The 2014 proposal “on structural measures improving the resilience of EU credit institutions” followed the 2011 Liikanen report. It included a wide raft of measures: potential separation of deposit and trading entities, capital/liquidity and funding constraints, large exposure maxima and product limitations. The proposal’s ban on proprietary trading was intended to take effect 1 January 2017, the power to separate trading and deposit-taking activities was to have been in place from 1 July 2018.  Combining elements from Vickers and Volker, the proposal faced concerted opposition from the systemically-important banks most likely to be affected. The proposal was significantly weakened by objections from the Council and the ECON committee.  With political progress stymied, pre-emptive national reforms in France and Germany effectively undermined the unified EU legislation. The French and German laws preserve the universal banking model, but are far from uniform. The French require proprietary trading to be conducted by a legally, operationally and economically separate entity, the trading subsidiary is prohibited from activities such as HFT and agricultural commodity derivatives. No such prohibitions exist under the German rules, which focus more on limiting the activities of the deposit-taking institution. Whatever the nuances of their individual approach, the national ringfences are far more accommodating to the continued stasis of EU TBTF banks than either Liikanen or the shelved proposal. Belgium’s own unchallengingly low ring fence came into force in April 2014, but will have little EU-wide effect due to Belgium’s fortunate lack of TBTF banks. Italy, the Netherlands and Luxembourg have no plans for structural banking reform. The Commission’s 23 November 2016 proposal to force non-EU banks to set up complex “intermediate holding companies”, still remains.
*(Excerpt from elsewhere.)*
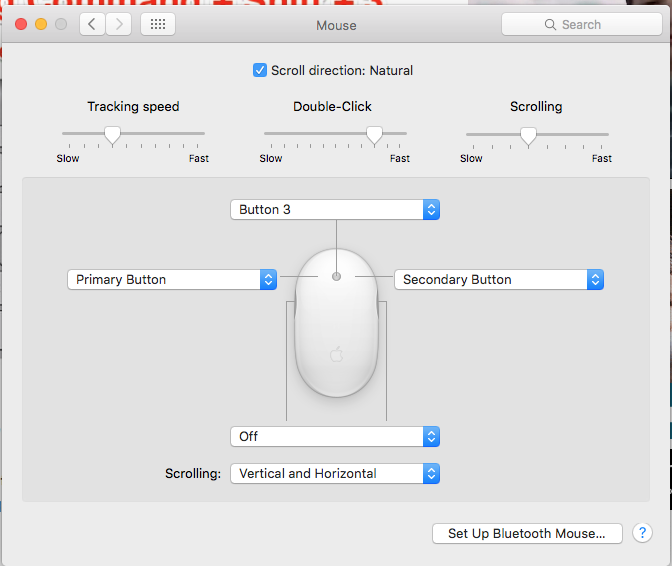This screenshot has height=566, width=672.
Task: Click the Tracking speed slider knob
Action: (x=113, y=134)
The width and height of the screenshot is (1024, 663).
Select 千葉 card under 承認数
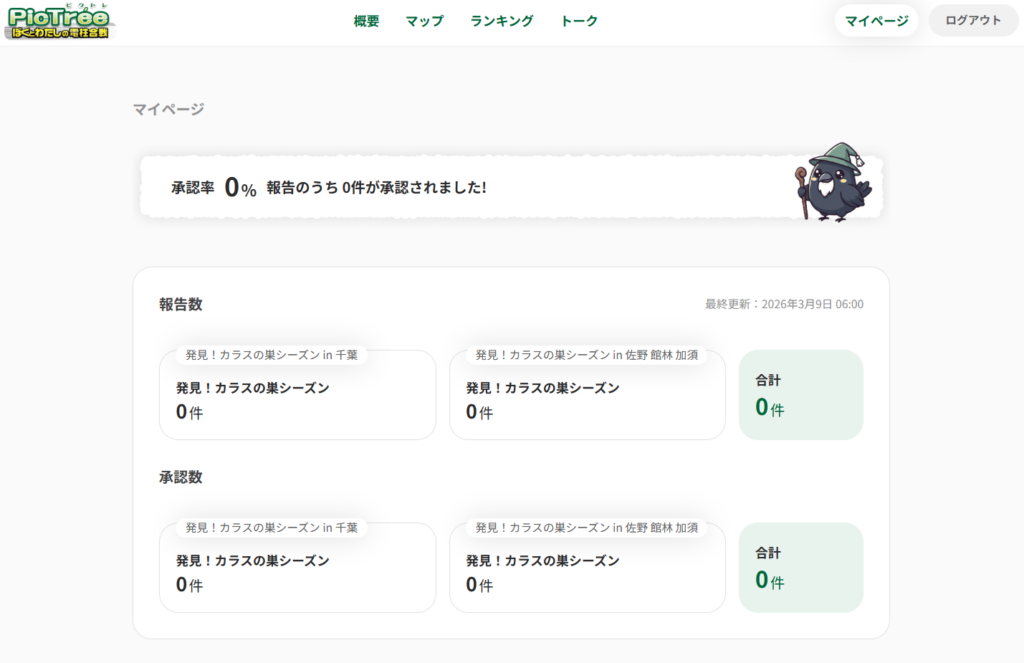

The proposal imposes EU re-consolidation on all non-EU G-SIB’s and all EU branches or subsidiaries that together hold at least EUR 30 bn. in assets. Tuesday’s Work Programme omission confirms that the EU no longer plans to ring-fence its own largest banks, but the Commission still intends to effectively ring-fence non-EU entities.

The UK ring-fence, by contrast, is well on its way. The five banks with deposits over £25bn. are deep in preparation for the 1 January separation deadline, final Court hearings to approve the various transfer schemes are expected to take place in late February 2018. The Financial Services (Banking Reform) Act of 2013 combines separation, activity prohibitions, capital constraints and enhanced supervisory powers. In light of the lacklustre surviving EU national legislation and the rumoured FSOC decision to rewrite the Volcker rule, it seems likely that by 2019 the UK will have the only effective answer to the TBTF question. Of all the post-2008 remedies, structural reform is the most directly disruptive and arguably the most expensive (at least per entity- MiFID 2 wins the overall cost prize). EU officials have pointed to intervening legislation – national reforms, Capital Markets Union, enhanced reporting etc.- that have obviated the need for an EU-wide ring-fence. Although the cost of erecting and maintaining the UK ring-fence will be high, it is to be hoped that prudential regulation will pay dividends in stability and investment in the sector. Speaking purely as a taxpayer, it is clear which regime is preferable.